Thursday, September 11, 2014

The Ones Who Couldn't Stay

“The trouble is that we have a bad habit, encouraged by pedants and sophisticates, of considering happiness as something rather stupid. Only pain is intellectual, only evil interesting. This is the treason of the artist: a refusal to admit the banality of evil and the terrible boredom of pain.” –Ursula K. Le Guin’s The Ones Who Walk Away From Omelas, p. 76

In Ursula K Le Guin’s short story, The Ones Who Walk Away From Omelas, readers are introduced to a frighteningly idealistic community called Omelas. At first, Omelas seems like the perfect place to live in. Le Guin maps out cheerful citizens, bountiful music as part of a magical festival and all that genuine happiness looks like throughout a perfect setting. For quite some time, readers are persuaded to see the beauty of that city—that is, until the condition is revealed. Locked away in a grotesque prison is a malnourished and severely neglected child. In order for the utopian society to persist, the child must live in impossible conditions. The child sleeps on his/her own feces, is fed only corn meal and grease hastily, and lives in a basement replete with absolute darkness. The citizens of Omelas know this, and some often visit him. Yet, you’ll find those who are exposed to that reality do one of two things: continue inhabiting the city with little contact of the young child or become among the small group of the ones who walk away from Omelas.

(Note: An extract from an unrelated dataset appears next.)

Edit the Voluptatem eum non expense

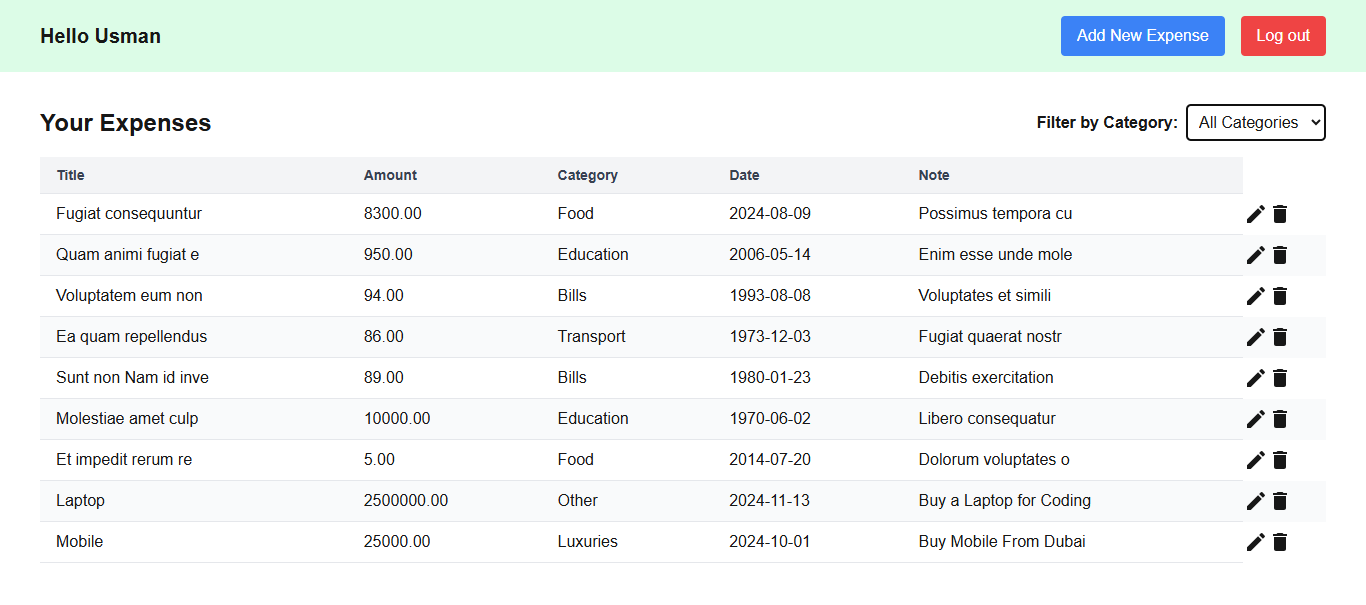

The quote provided sheds light as to why the ultimate sacrifice for this city would be the imprisonment of a child. Consider a child. Children are naive and pain is merely a concept understood as a result of aging. A child doesn't believe happiness is stupid, in fact, a child’s main goal is to be happy as much as possible. Children don’t understand “growing pains” at first. Only adults have concluded that wisdom is a product of pain endured and lessons learned. A child’s happiness possesses innocence. It is neither complex nor complicated. Even if a child believes he/she needs something specific to be happy, after some time, a true child is content with enjoying anything that is even slightly interesting. We have a bad habit of acknowledging pain more than happiness. Yes, we understand happiness more after the presence of pain, but there is nothing like naive, unstoppable happiness. The constant urge and drive to find happiness without the complexity of understanding consequences.


Now the story’s introduction poses a significant question: would you pay this price to live in a Utopian society? Would you sacrifice a child’s development and overall life for the happiness of your own? I can’t say that I would. I believe that this life was established from the very beginning. We as human beings cannot produce perfection nor can we imitate and attempt to build it. Underneath all of the happiness filled throughout Omelas, there was still an underlying sadness for its citizens who knew what was being sacrificed. Underlying sadness contends with complete happiness.  Since you find, even in this story, that absolute happiness is unattainable, that means perfection is just as impossible to possess or create. A Utopian society is impossible to create for many reasons, but of them all one stands out—There is always someone somewhere who is unhappy with the way things are.